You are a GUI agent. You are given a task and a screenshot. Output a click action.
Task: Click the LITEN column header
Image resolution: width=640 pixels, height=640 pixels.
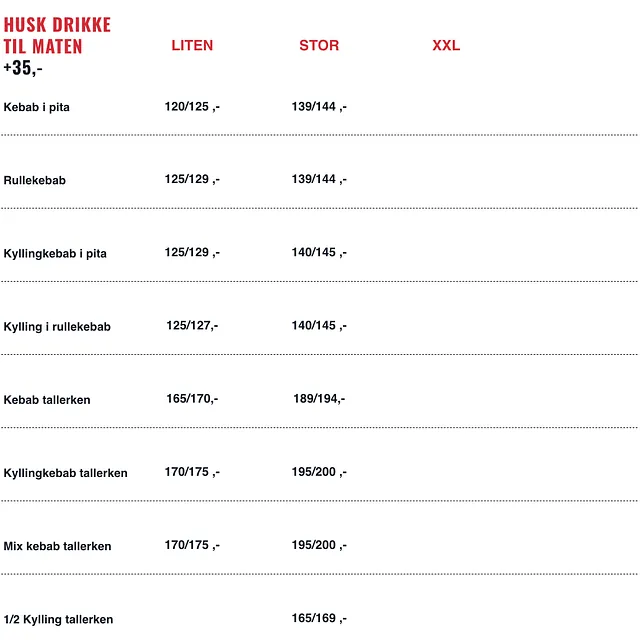point(192,46)
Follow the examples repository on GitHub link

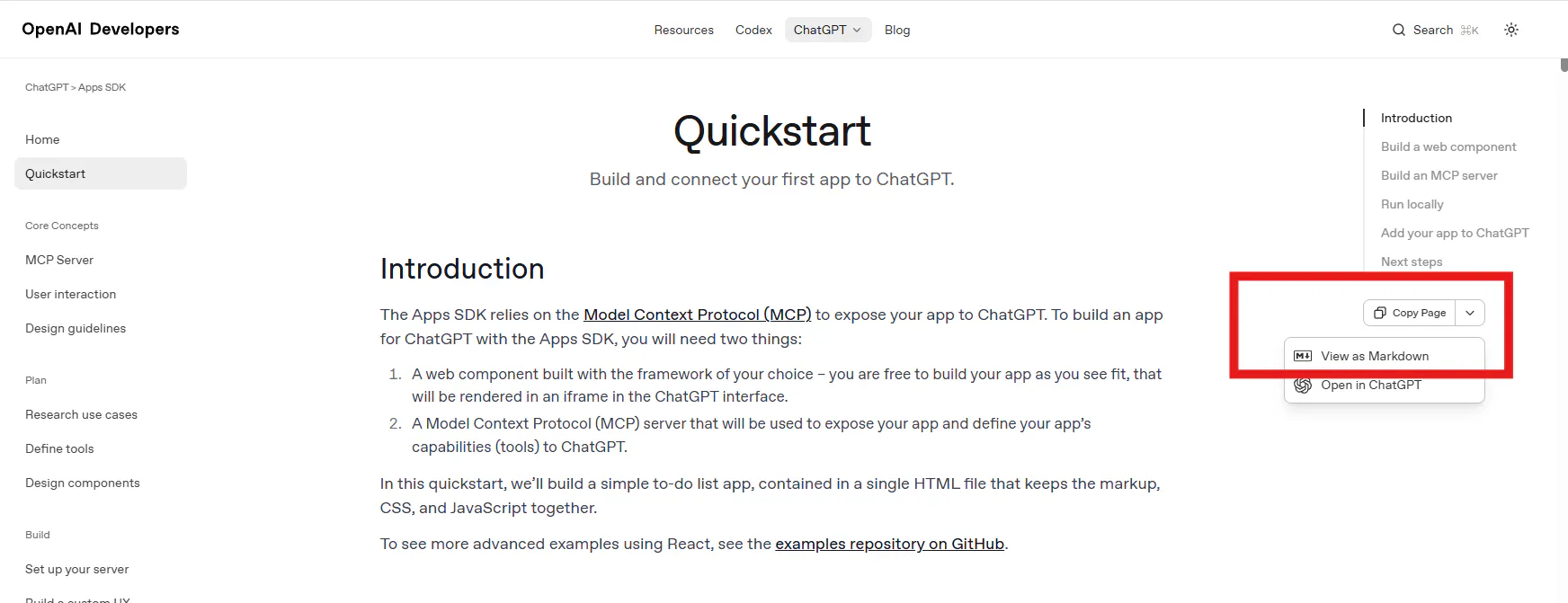889,544
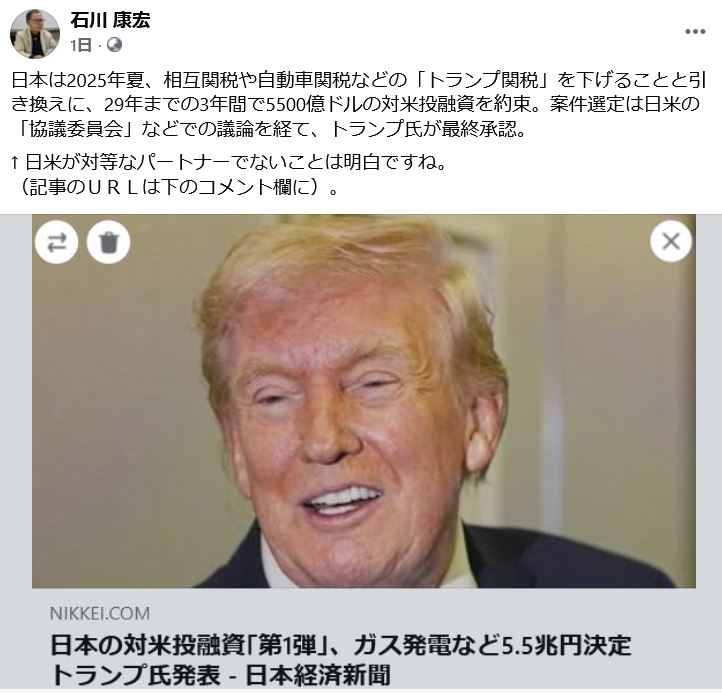Click the NIKKEI.COM source label
The width and height of the screenshot is (722, 693).
[99, 613]
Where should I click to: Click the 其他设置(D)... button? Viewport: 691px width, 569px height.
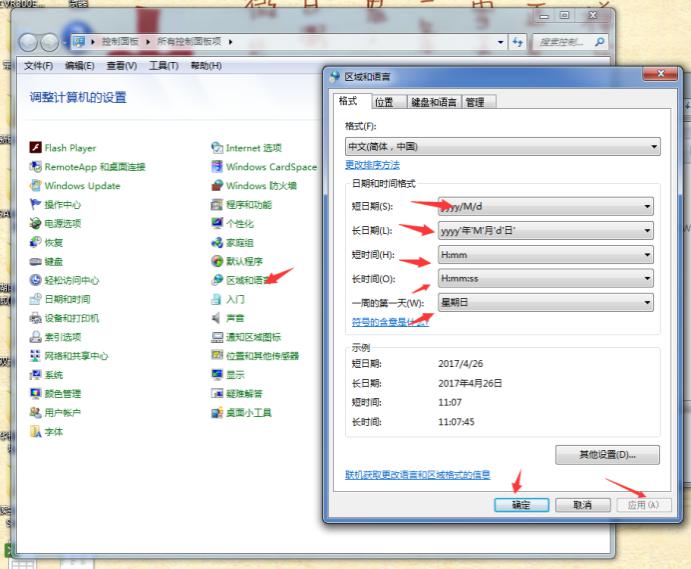pos(607,456)
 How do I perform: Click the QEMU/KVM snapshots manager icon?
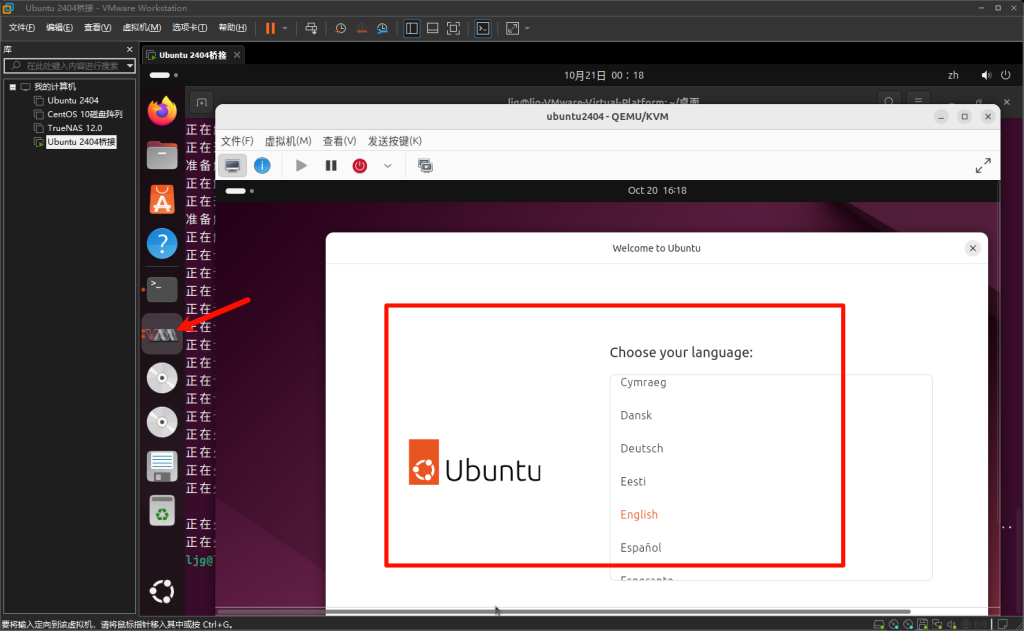pos(425,165)

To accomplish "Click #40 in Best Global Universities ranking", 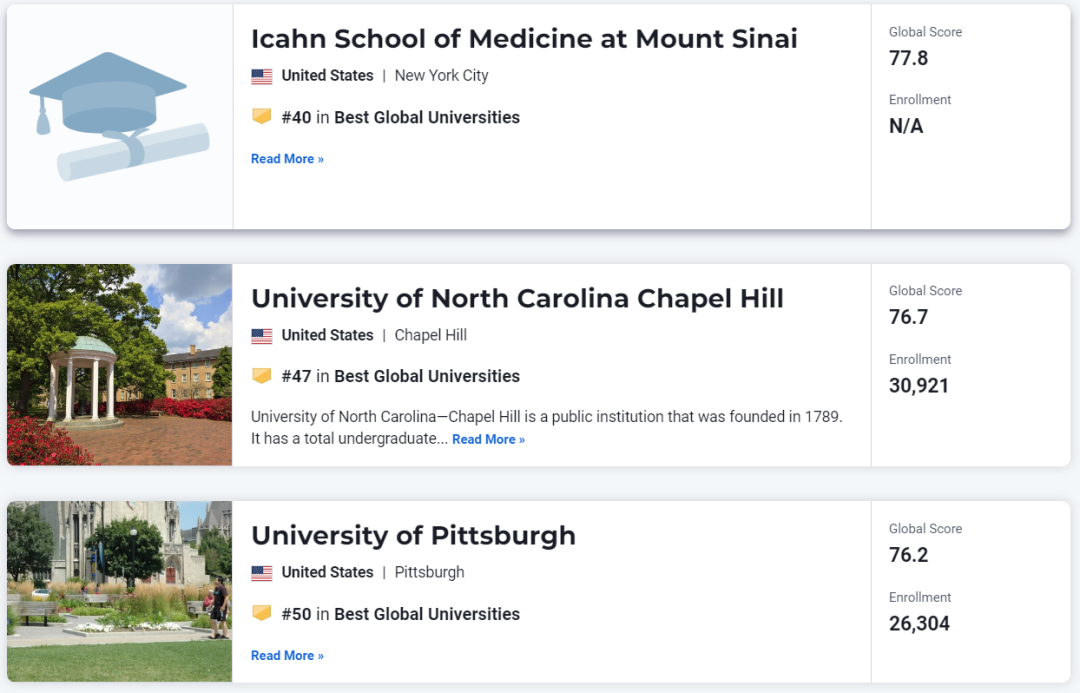I will 400,118.

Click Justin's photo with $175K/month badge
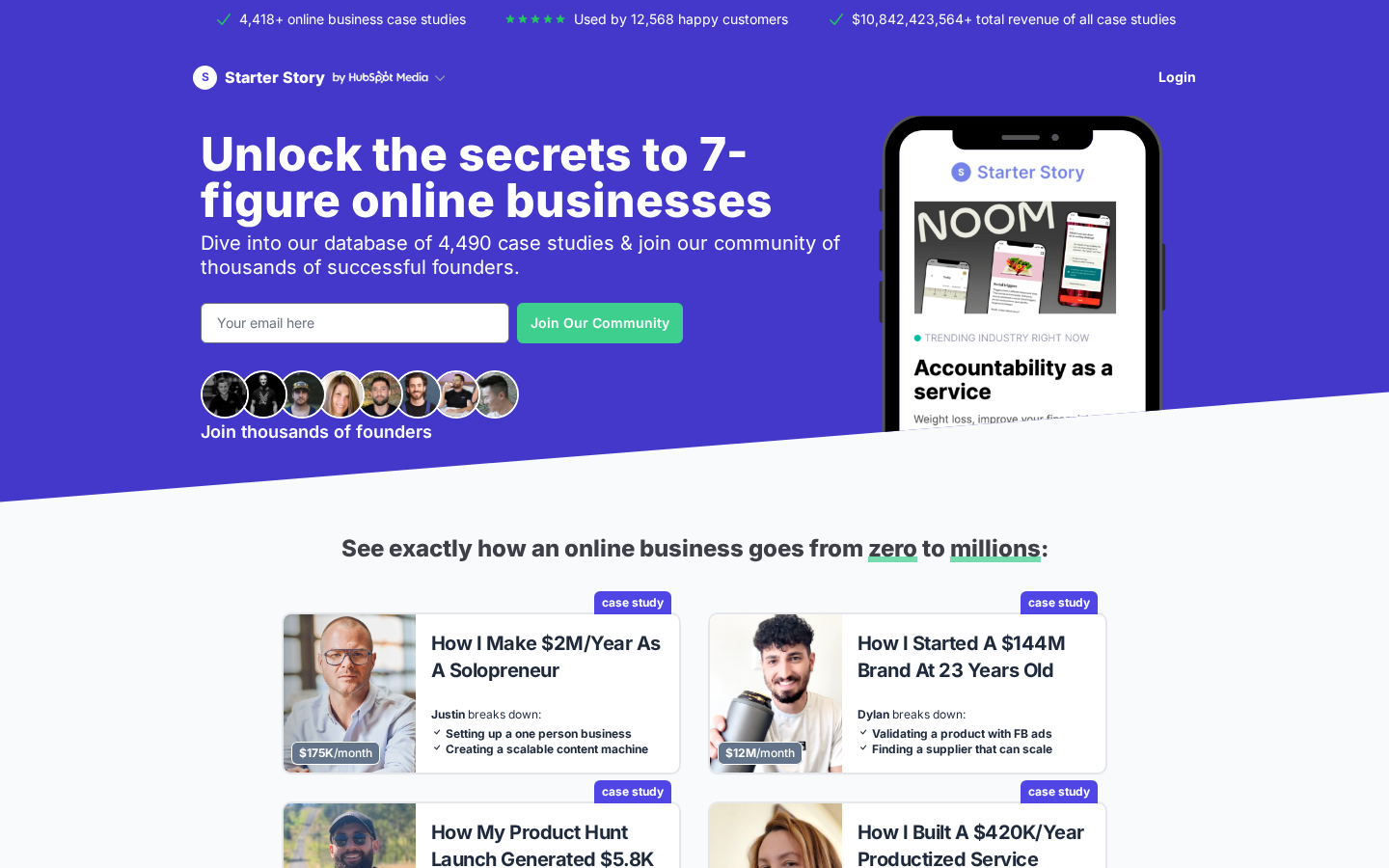[x=349, y=693]
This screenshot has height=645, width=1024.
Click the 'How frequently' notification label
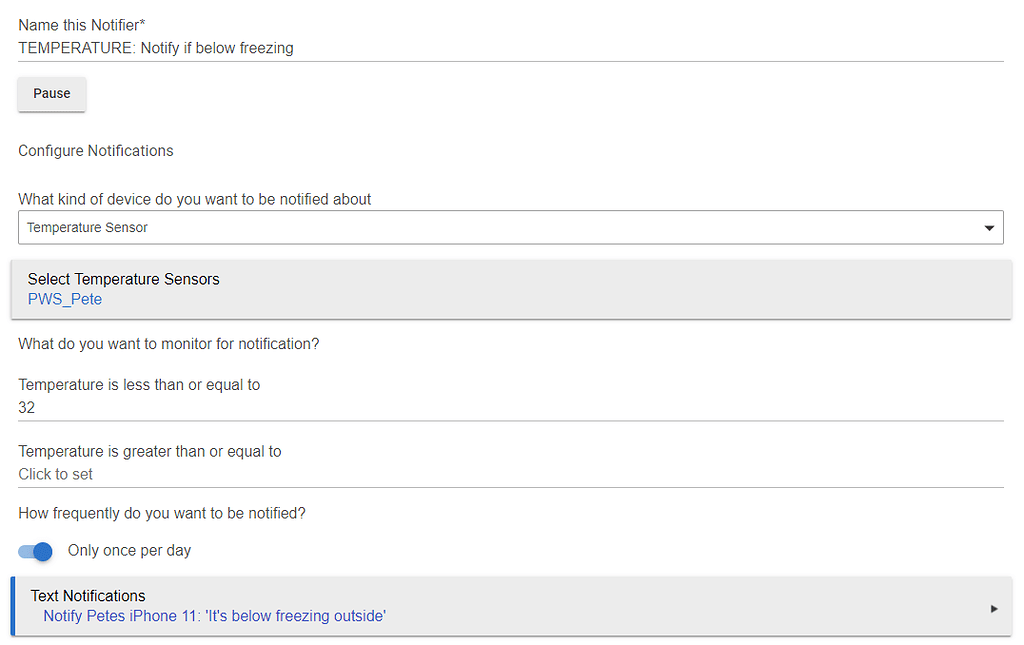(x=162, y=513)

+ + + +

◆ What is needed: The lines from the one containing "Click Justin's photo with $175K/month badge" through the last line of the records are what you should copy, word for word and nothing else, with pictures left out.

◆ Result of the task:
Click Justin's photo with $175K/month badge
[x=349, y=693]
This screenshot has height=645, width=1024.
Click the 'How frequently' notification label
(x=162, y=513)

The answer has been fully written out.